Pixel coordinate grounding data
--------------------------------
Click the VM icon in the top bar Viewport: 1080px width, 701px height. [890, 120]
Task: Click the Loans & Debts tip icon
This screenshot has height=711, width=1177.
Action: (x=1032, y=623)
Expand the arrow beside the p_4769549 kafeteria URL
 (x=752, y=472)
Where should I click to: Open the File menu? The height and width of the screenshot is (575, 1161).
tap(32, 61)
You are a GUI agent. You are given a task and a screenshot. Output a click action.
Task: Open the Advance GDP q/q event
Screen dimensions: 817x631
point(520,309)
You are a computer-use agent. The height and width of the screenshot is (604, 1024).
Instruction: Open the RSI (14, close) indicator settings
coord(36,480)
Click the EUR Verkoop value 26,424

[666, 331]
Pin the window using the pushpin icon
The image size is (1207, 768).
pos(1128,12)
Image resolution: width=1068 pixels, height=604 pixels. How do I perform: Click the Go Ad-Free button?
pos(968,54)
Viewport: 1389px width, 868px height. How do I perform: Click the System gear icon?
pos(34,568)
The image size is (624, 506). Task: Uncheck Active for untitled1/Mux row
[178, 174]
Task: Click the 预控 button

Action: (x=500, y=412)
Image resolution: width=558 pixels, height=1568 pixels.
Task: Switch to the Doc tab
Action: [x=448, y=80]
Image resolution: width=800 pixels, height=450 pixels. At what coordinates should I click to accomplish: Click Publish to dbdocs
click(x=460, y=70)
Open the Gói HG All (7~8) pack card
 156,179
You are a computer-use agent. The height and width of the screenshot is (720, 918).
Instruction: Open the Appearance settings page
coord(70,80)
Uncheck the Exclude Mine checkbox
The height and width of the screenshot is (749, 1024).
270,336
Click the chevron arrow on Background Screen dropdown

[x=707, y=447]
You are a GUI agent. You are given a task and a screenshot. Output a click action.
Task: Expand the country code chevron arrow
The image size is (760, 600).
--------------------------------
§ Required action
With "computer" as the string to find, copy every line of the records that holds it.

§ Solution
You are a computer-use agent. The height and width of the screenshot is (604, 1024).
You are a computer-use agent. The height and width of the screenshot is (720, 918).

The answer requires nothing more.